Our Board of Directors is currently comprised of four members. The term of each director is until the next annual meeting of shareholders or until he resigns or is succeeded by another qualified director who has been elected. The following is a list of our executive officers and the current members of our Board of Directors, including each member’s age, the year he became a director or officer of the Company and his current positions with the Company:
 
Name
 
Position With the Company
 
Age
   
Since
 
Scot Cohen
 
Executive Chairman
   
47
     
2012
 
Glenn C. Pollack  
 
Director
   
58
     
2012
 
John Wallace 
 
Director
   
42
     
2013
 
Fred Zeidman (1)(2)
 
Director
   
70
     
2012
 
David Briones
 
Chief Financial Officer
   
40
     
2013
 
Stephen Brunner
 
President
           
2015
 
 
(1)
Member of Audit Committee
(2)
Member of Compensation Committee
 
Scot Cohen has over 20 years of experience in institutional asset management, wealth management, and capital markets.  Scot is the founder and principal of the Iroquois Capital Opportunity Fund, a closed end private equity fund focused on investments in North American oil and gas assets.  He is also the co-founder of Iroquois Capital, a New York based hedge fund.  In addition, he manages several operating and non-operating partnerships, which actively invest in the energy sector.
 
Prior to founding Iroquois Capital, Scot founded a merchant bank based out of New York, which was one of the most active participants in structured investments in public companies (PIPES) in the United States over the four year period he was actively managing the business.  Scot began his career at Oppenheimer and Company in a sales capacity and transitioned from there to a boutique investment-banking firm where he spent two years. Scot currently sits on the board of directors of True Drinks Holding, Inc. (OTCBB:  TRUU), as well as several private companies, and is involved a number of charitable ventures.  Scot earned a Bachelor of Science degree from Ohio University in 1991.

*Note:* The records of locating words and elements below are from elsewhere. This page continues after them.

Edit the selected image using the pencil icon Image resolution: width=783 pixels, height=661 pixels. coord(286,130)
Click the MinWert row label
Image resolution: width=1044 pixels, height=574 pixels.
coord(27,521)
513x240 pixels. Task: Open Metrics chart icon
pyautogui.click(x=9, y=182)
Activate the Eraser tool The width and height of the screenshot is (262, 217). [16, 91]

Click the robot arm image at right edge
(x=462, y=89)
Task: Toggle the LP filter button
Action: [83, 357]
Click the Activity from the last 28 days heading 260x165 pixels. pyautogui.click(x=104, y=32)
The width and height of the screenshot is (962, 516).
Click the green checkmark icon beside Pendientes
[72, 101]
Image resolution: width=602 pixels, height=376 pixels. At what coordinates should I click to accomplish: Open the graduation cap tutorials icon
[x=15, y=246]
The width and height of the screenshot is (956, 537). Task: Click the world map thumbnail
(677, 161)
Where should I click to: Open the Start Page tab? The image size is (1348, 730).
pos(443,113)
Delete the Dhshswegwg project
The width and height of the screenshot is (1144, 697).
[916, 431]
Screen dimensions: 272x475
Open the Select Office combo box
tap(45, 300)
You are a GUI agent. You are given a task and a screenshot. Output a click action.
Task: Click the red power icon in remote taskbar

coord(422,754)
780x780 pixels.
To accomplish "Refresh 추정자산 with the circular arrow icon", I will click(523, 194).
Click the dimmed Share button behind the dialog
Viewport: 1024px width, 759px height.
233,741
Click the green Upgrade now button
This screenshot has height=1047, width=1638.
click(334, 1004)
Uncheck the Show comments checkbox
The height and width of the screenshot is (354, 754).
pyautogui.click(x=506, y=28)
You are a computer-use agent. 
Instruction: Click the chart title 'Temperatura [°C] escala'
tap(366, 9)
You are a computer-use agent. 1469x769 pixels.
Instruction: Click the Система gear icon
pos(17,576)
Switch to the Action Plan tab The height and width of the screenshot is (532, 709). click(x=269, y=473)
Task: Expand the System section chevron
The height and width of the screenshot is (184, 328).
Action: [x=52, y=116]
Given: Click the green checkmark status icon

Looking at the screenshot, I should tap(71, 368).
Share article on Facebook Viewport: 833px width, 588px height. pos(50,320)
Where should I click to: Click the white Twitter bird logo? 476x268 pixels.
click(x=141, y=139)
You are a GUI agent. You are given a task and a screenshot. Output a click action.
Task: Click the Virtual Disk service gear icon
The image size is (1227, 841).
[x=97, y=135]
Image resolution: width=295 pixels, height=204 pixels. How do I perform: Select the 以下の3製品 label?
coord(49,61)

The Board’s Nomination Committee believes Mr. Cohen’s extensive investment banking experience advising oil and gas companies, as well as his operational expertise developing oil and gas assets, is valuable to the Board of Directors and its deliberations, and is particularly beneficial as the Company continues to develop its oil and gas assets.
 
Glenn C. Pollack is a Managing Director and Founder of Candlewood Partners, LLC (“Candlewood”), a merchant bank focused on middle market corporate finance and infrastructure projects, and is the Manager of Green Bull Georgia Partners, LLC, a special purpose vehicle controlled by Mr. Pollack established to purchase certain senior debt of Register Communications, Inc (“Register”). In connection with the purchase of the senior debt, Mr. Pollack became a director of Register, which filed for Chapter 11 protection under the United States Bankruptcy Code in December 2015. Prior to founding Candlewood, Mr. Pollack was a Managing Director and Principal of a middle market investment banking firm with offices in Chicago and Cleveland. He was responsible for the Restructuring Group and was involved in other corporate finance transactions including mergers and acquisitions and capital raising for special situations. He also spent five years as the CEO of a regional distributor of perishable foods with annual revenues of $180 million and over 250 employees in four states. Mr. Pollack is a certified public accountant and has worked for Price Waterhouse as a consultant and for Deloitte as an auditor.

The Board’s Nomination Committee believes Mr. Pollack’s success with multiple investment banking firms, his extensive contacts within the investment community, his executive management experience and financial and accounting expertise will assist the Company’s efforts to raise capital to fund the continued implementation of the Company’s business plan.
 
John Wallace graduated from Syracuse University in May 1996 with a Bachelor’s of Science degree in sociology. From June 1996 through May 2004, Mr. Wallace was a professional basketball player associated with the National Basketball Association. Since April 2009, Mr. Wallace has been an alumni relations and fan development representative for the New York Knicks, a professional basketball team aligned with the National Basketball Association. In that capacity, Mr. Wallace works on community public relations and fan development initiatives, along with sponsorship and marketing programs. In January 2013, Mr. Wallace joined Hotaling Insurance Group as an insurance agent. In February 2013, Mr. Wallace became an Executive Board Member of Heavenly Productions Foundation, a not for profit charitable organization dedicated to helping children in need or in distress. Since October 2007, Mr. Wallace has served as Vice President of Winning Because I Tried, a non-profit he co-founded in 2007, and whose focus is on academic success, social interaction, peer pressure awareness, and sound decision-making for children ages 8-18. Since 2006, Mr. Wallace has been President and General Manager of Rochester AAU Basketball, a program he founded in March 2006, which is designed to leverage sports as a means for youth to obtain a college education.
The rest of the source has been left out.